Peringati Hari PETA, FAI UNU Blitar Ziarahi Makam Guru Spiritual Supriyadi
Pada hari Kamis (16/2/2023) keluarga besar Fakultas Agama Islam Universitas Nahdlatul Ulama (UNU) Blitar berziarah ke makam Mbah Kiai Alif Ahmad Hasan (Eyang Bendo) yang merupakan guru spiritual Supriyadi. Tak asing bagi telinga warga Blitar bahwa Supriyadi merupakan pahlawan nasional Indonesia yang pernah memimpin perlawanan PETA pada tanggal 14 Februari 1945 dengan jalan kaki mulai Pantai Serang, Gunung Gedang, dan rute lainnya. Perlawanan tersebut dia lakukan sebab tidak tahan dengan kekejaman penjajah Jepang pada rakyat Indonesia. Oleh karena hal tersebut, maka ziarah ini dalam rangka untuk memperingati Hari Pembela Tanah Air (PETA) yang diperingati setiap tanggal 14 Februari,
Dr. Arif Muzayin Shofwan menyatakan bahwa jika kawan-kawan SATKORCAB BANSER Kabupaten Blitar pada hari Rabu 15 Februari 2023 kemarin melakukan napak tilas perjuangan Supriyadi berjalan kaki (45 KM) dengan start monumen Supriyadi Kota Blitar dan finish Gunung Gedang.
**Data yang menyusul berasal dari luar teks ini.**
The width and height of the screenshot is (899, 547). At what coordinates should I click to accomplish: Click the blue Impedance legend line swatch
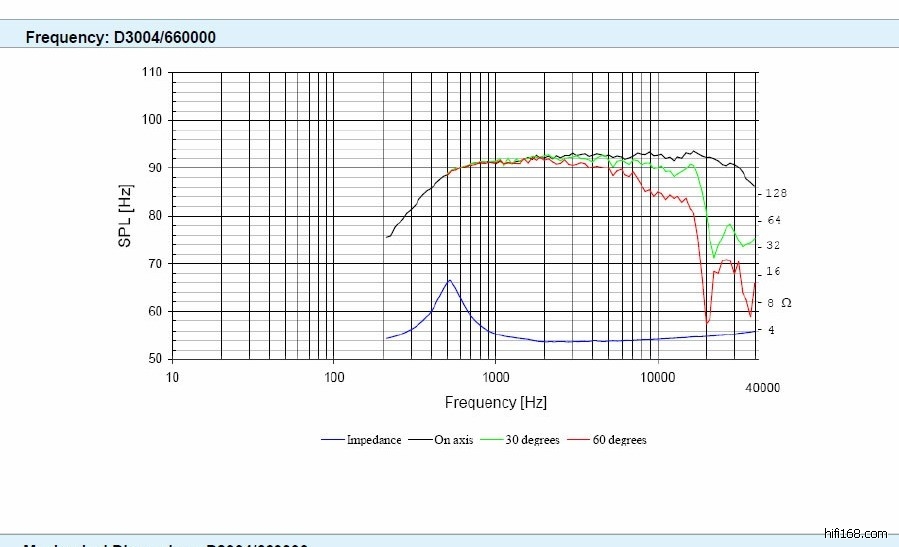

Begitu pula, jika pada hari Senin 13 Februari 2023 sebanyak duaratus warga Pantai Serang Blitar Selatan napak tilas perjuangan Supriyadi berjalan kaki (35 KM) dengan start kawasan Pantai Serang dan finish monumen Supriyadi Kota Blitar. Maka, kami keluarga besar Fakultas Agama Islam UNU Blitar napak tilas Supriyadi dengan berziarah ke makam gurunya yang bernama Mbah Kiai Alif Ahmad Hasan (Eyang Bendo), beliau inilah tempat curhat Supriyadi ketika melakukan perjuangan.
“Mbah Kiai Alif Ahmad Hasan (Eyang Bendo) merupakan guru spiritual Supriyadi dan salah satu putra dari Eyang Harjo Sentiko yang makamnya satu lokasi dengan Mbah Kiai Hasan Syuhadak dan Mbah Kiai Imam Mustari di Pemakaman Khusus Keluarga yang berada di Tanjungsari Kota Blitar. Dua tokoh tersebut merupakan putra dari Mbah Kiai Raden Muhammad Qasim (Eyang Kasiman) yang menjabat penghulu pertama Kabupaten Blitar tahun 1774 s/d 1820. Jadi, Mbah Kiai Alif Ahmad Hasan yang menjadi guru spiritual Supriyadi ini masih ada hubungan kerabat dengan kedua tokoh tersebut”, ungkap Dr. Arif Muzayin Shofwan selaku Dekan Fakultas Agama Islam UNU Blitar saat menceritakan tentang Mbah Kiai Alif usai berziarah.
Sementara itu, Moh. Mirwan Hariri, M.I.Kom, selaku Ketua Program Studi Komunikasi Penyiaran Islam FAI UNU Blitar yang juga ikut berziarah menyatakan bahwa berziarah ke makam para nabi, wali, ulama, tokoh pejuang, dan lainnya merupakan ajaran ahlussunnah wal jamaah an-nahdliyah. Dengan berziarah ke makam ulama atau tokoh pejuang misalnya, penziarah bisa mendoakan kebaikan dan memintakan ampunan kepada mereka. Setelah itu, penziarah bisa tafakur mengambil inspirasi dari perjuangan dan khidmah mereka terhadap agama, nusa, dan bangsa. Inilah makna sejati dalam berziarah kepada tokoh yang memang bisa menginspirasi perjuangan.